▸ PROBLEM DESCRIPTION: Extract all lines from the data beneath that include the word "computer".

▸ PROVIDED ENTRIES:
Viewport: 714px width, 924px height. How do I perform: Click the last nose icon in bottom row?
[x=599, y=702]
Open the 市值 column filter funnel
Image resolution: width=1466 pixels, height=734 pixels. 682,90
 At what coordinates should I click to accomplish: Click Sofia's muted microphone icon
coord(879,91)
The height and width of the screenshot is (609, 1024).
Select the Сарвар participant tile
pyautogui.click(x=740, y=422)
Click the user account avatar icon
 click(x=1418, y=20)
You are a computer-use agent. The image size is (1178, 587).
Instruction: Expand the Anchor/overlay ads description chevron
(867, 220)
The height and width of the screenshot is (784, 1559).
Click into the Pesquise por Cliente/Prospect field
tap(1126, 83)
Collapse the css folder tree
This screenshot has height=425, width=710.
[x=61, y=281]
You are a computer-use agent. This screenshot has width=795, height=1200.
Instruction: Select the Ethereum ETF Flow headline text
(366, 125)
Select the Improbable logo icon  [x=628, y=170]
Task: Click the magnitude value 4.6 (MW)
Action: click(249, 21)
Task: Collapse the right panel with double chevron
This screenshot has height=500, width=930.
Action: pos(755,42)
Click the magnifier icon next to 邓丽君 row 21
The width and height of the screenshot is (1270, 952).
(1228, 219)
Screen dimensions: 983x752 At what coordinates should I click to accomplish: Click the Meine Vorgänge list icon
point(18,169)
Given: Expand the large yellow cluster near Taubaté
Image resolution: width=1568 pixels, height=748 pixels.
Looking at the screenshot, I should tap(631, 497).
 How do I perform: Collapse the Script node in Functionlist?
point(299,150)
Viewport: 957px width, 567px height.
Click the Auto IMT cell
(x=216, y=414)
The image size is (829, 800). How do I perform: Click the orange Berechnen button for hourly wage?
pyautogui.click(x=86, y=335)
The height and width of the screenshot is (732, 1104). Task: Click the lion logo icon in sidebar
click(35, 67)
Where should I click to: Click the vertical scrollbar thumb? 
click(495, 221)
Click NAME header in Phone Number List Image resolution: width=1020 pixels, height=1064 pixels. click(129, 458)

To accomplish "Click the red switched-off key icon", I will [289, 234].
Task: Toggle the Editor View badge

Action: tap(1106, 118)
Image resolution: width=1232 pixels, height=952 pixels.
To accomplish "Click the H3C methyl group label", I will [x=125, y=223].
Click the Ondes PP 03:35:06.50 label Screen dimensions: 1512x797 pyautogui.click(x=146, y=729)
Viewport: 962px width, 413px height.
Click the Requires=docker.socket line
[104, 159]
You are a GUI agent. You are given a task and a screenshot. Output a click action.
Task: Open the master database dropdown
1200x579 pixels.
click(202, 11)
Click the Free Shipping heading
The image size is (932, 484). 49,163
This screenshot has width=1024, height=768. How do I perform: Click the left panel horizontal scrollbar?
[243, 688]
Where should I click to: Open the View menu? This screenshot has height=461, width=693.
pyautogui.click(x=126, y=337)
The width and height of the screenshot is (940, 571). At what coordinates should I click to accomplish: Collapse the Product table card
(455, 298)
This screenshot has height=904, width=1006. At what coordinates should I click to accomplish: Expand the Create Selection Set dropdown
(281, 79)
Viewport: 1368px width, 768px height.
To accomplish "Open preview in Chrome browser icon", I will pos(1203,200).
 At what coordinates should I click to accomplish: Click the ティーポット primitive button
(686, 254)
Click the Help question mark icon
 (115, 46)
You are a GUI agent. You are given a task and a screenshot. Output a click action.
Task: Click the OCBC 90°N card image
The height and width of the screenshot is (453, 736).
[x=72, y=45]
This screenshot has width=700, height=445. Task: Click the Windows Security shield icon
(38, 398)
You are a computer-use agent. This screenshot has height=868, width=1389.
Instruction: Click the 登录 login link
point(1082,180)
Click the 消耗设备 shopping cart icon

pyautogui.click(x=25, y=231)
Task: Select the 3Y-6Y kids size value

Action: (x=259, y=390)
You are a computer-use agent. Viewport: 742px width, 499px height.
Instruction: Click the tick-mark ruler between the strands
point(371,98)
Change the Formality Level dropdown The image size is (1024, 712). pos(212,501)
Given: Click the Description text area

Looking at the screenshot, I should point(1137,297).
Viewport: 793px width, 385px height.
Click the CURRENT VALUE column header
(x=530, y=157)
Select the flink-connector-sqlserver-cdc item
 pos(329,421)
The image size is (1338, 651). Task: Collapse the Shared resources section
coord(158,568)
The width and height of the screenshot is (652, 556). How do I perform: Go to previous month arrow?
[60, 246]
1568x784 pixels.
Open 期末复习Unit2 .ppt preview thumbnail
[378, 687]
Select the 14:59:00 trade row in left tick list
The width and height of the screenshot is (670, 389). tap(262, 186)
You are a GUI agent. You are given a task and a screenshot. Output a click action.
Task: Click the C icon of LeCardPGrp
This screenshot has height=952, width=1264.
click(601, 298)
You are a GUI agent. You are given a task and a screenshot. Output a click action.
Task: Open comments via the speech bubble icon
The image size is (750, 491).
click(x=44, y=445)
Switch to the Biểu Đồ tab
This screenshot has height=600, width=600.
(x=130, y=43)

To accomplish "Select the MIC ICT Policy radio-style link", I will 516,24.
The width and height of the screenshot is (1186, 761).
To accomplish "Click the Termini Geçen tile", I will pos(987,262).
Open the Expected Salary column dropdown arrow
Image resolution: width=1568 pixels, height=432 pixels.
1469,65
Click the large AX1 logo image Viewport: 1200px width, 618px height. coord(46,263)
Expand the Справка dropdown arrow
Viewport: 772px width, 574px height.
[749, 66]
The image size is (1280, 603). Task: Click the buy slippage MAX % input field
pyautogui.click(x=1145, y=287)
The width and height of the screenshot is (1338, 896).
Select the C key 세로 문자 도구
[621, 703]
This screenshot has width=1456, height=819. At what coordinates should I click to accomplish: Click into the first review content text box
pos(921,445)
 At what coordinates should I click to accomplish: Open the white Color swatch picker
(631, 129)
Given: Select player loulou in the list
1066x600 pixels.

▸ OUTPUT FOR THIS EXERCISE:
You are a computer-use agent. The image size is (1178, 587).
You are a computer-use agent. This screenshot has width=795, height=1200.
You are a computer-use agent. This screenshot has height=868, width=1389.
You are a computer-use agent. Viewport: 742px width, 499px height.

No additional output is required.